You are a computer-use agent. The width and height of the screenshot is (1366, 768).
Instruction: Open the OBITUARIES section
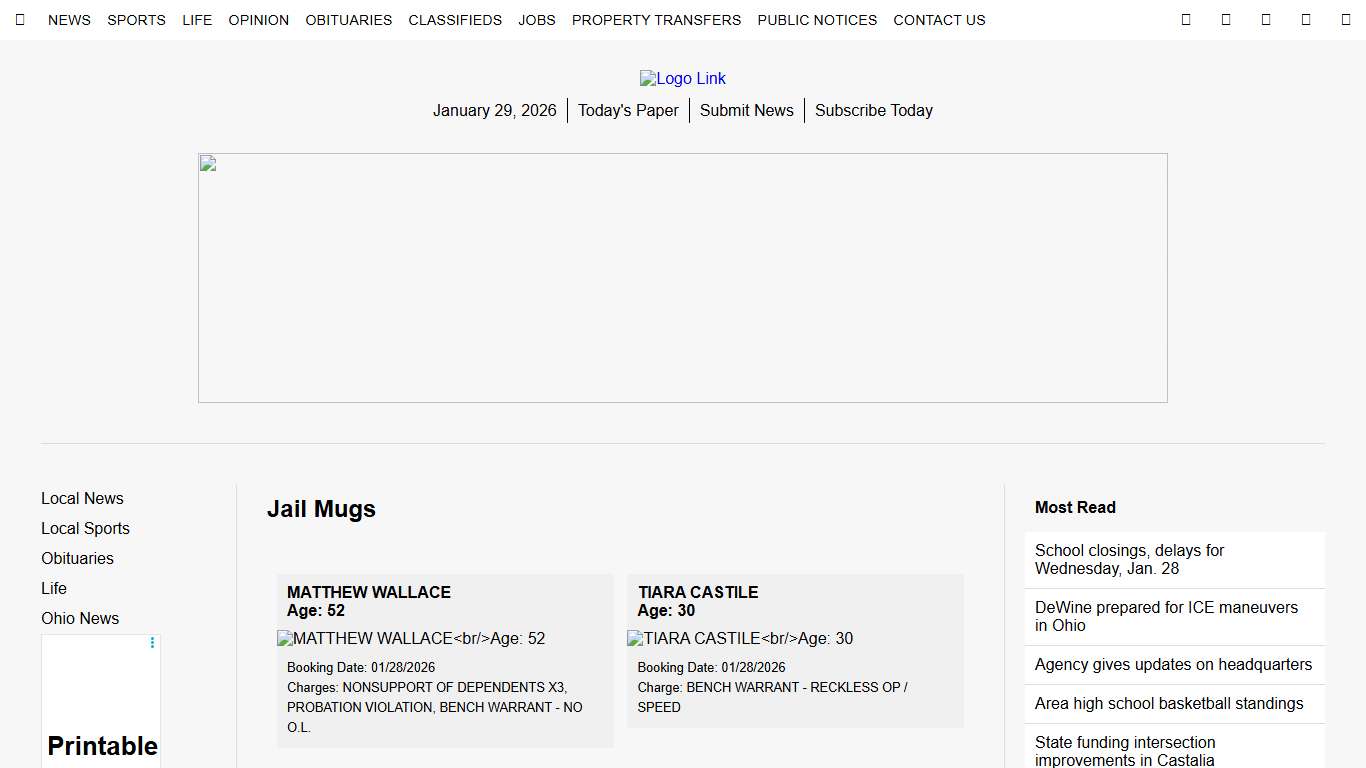pyautogui.click(x=348, y=19)
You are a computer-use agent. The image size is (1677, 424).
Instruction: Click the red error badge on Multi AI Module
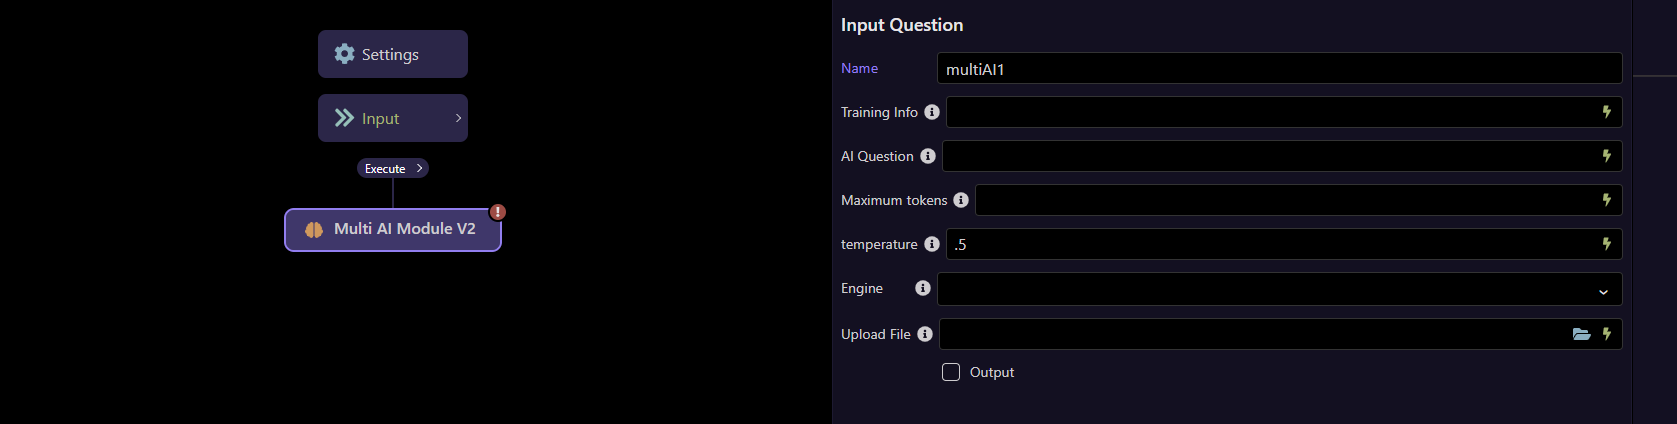point(497,212)
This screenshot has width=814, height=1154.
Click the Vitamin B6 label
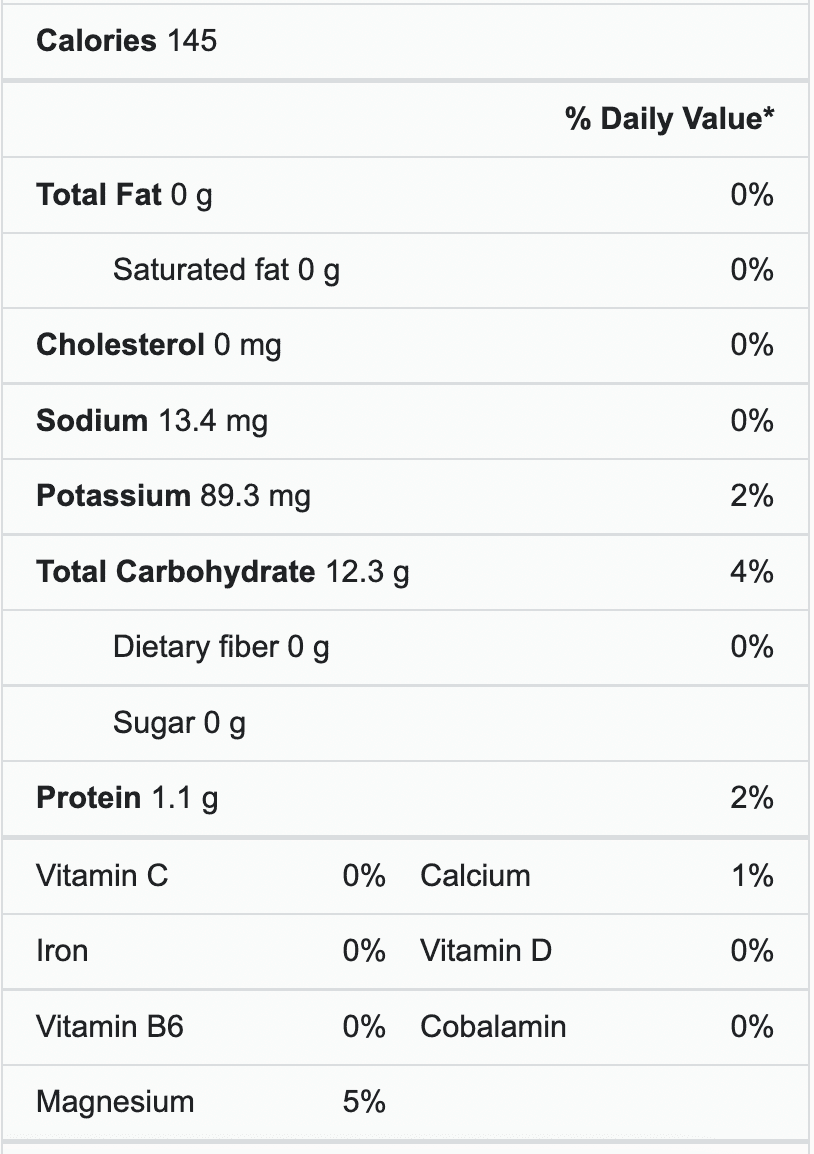(110, 1027)
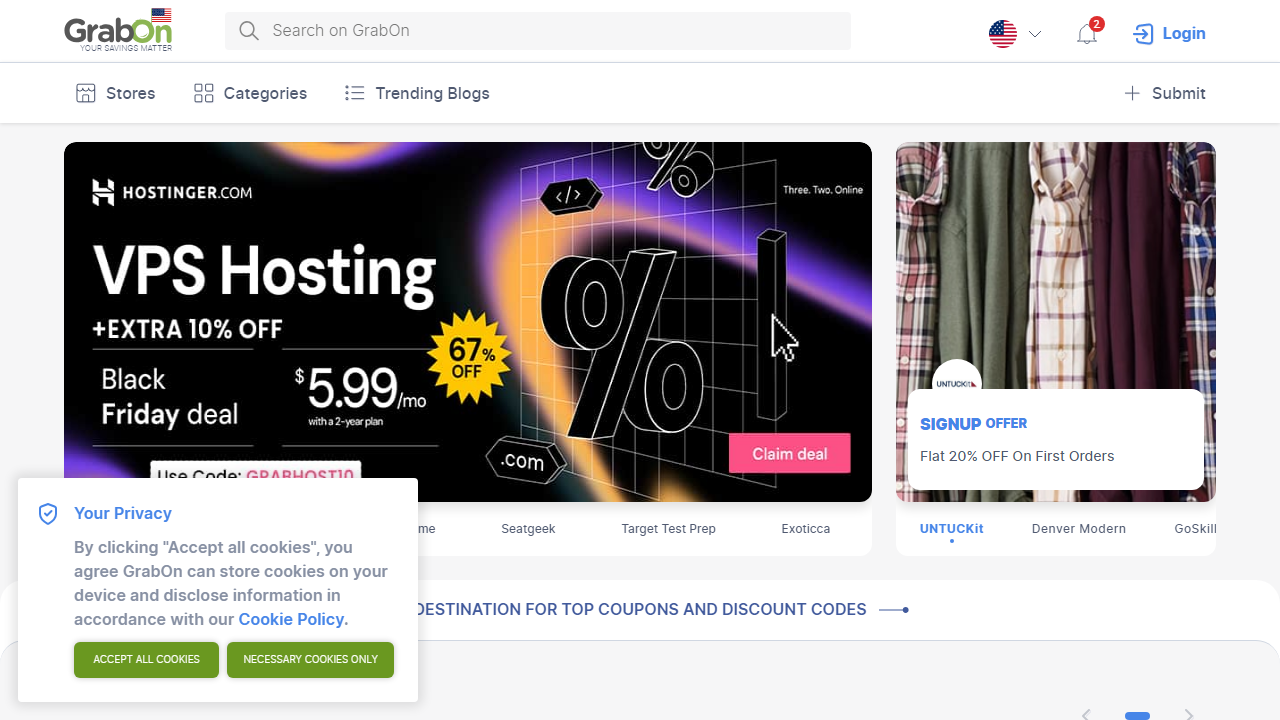Expand the country selector chevron
This screenshot has width=1280, height=720.
coord(1035,34)
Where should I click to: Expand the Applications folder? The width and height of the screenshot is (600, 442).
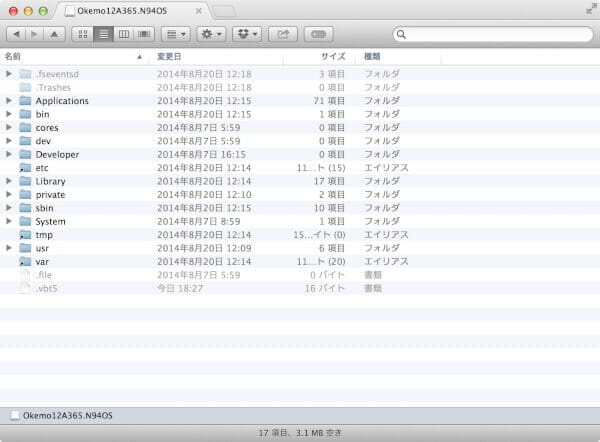[9, 101]
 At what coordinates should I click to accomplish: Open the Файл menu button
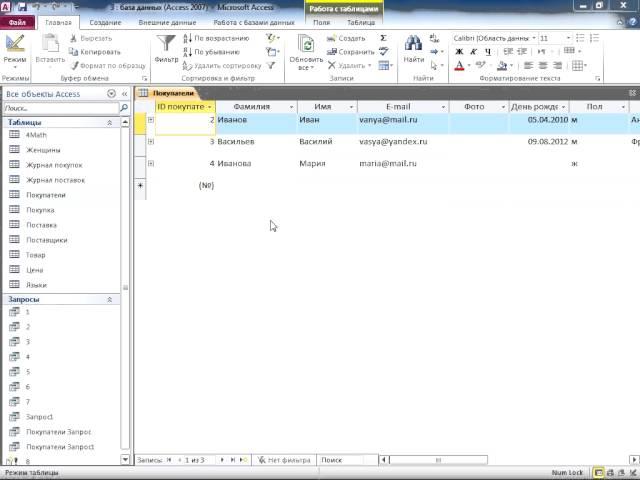click(19, 21)
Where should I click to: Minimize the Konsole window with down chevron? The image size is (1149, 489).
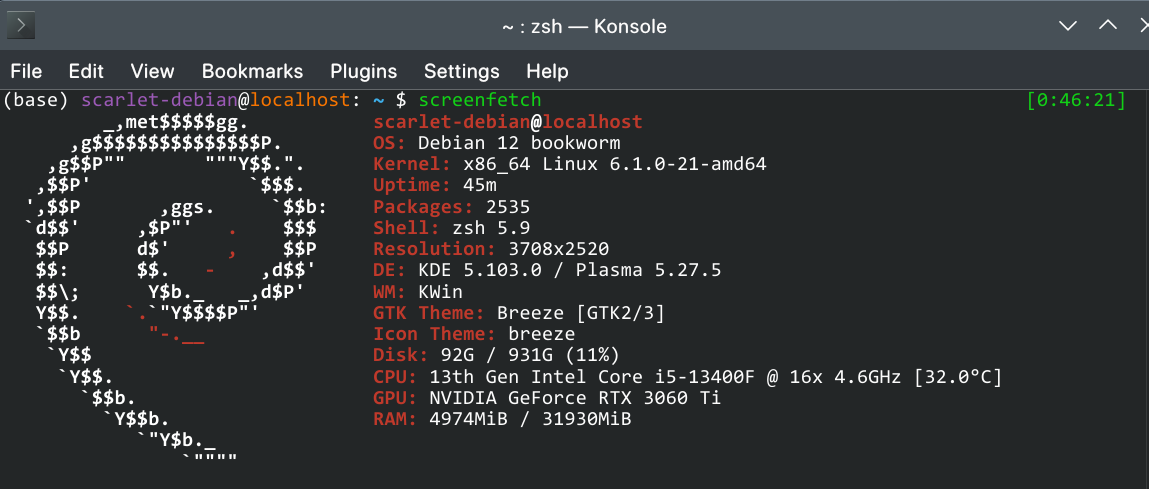(x=1068, y=26)
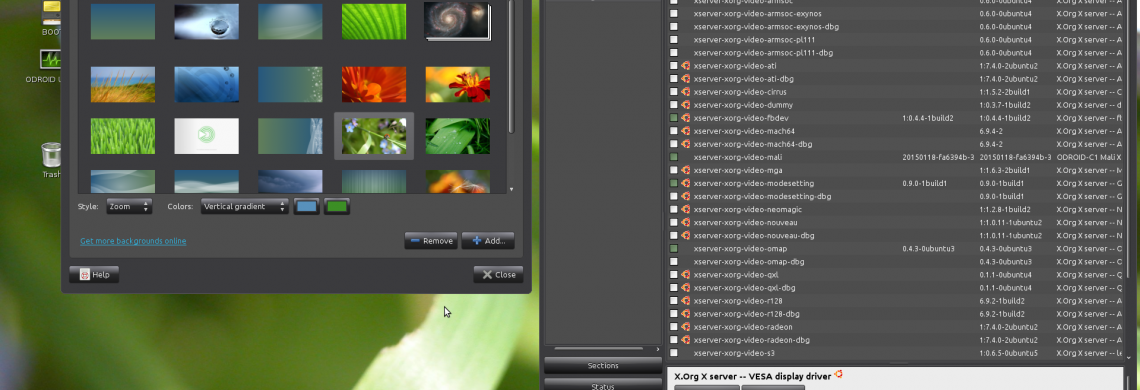Click Ubuntu icon next to VESA display driver title
The height and width of the screenshot is (390, 1140).
(x=838, y=375)
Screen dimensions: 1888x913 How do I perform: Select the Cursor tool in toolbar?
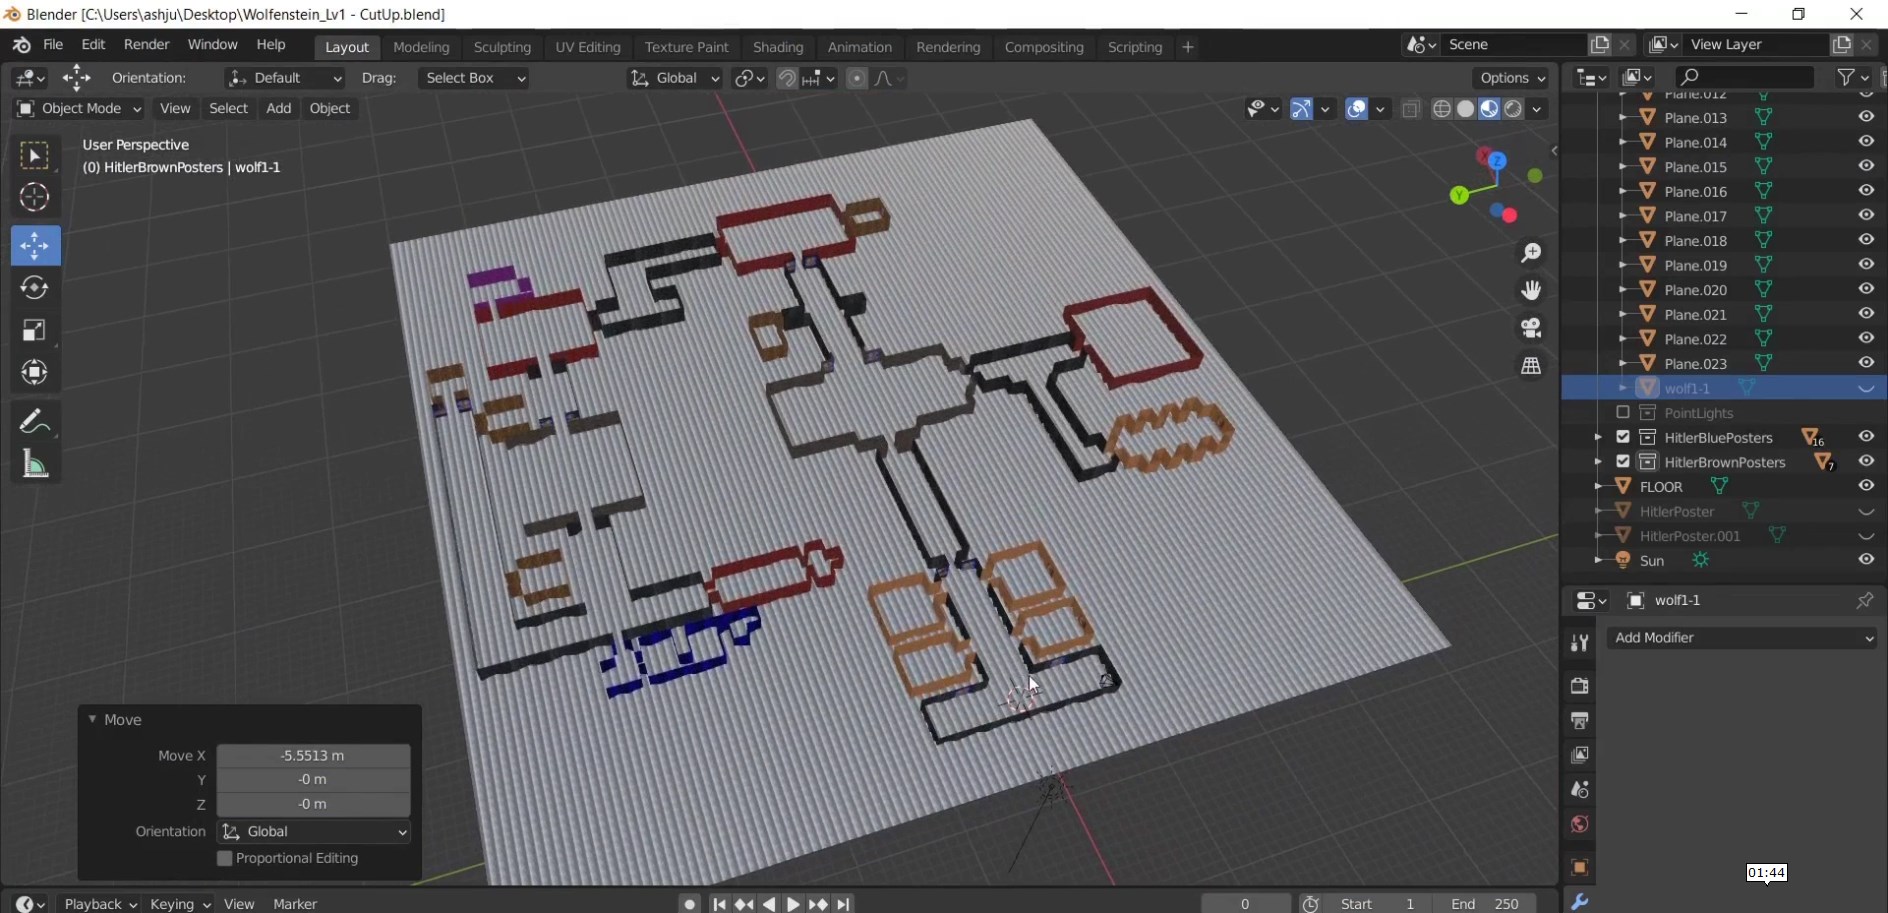coord(35,198)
************
Copy out the records above line for line, leaving out the pictures.

You are a computer-use agent. The width and height of the screenshot is (1366, 768).
Instruction: Open the OBITUARIES section
pyautogui.click(x=348, y=19)
You are a computer-use agent. The image size is (1677, 424).
Instruction: Click the red error badge on Multi AI Module
point(497,212)
This screenshot has width=814, height=1154.
Click the Vitamin B6 label
(110, 1027)
Expand the country selector chevron
This screenshot has width=1280, height=720.
coord(1035,34)
Where should I click to: Expand the Applications folder? The width and height of the screenshot is (600, 442).
[9, 101]
 At what coordinates should I click to accomplish: Open the Файл menu button
click(19, 21)
Where should I click to: Minimize the Konsole window with down chevron? The image size is (1149, 489).
(x=1068, y=26)
Click Ubuntu icon next to VESA display driver title
The height and width of the screenshot is (390, 1140).
(x=838, y=375)
Screen dimensions: 1888x913 How do I perform: Select the Cursor tool in toolbar?
coord(35,198)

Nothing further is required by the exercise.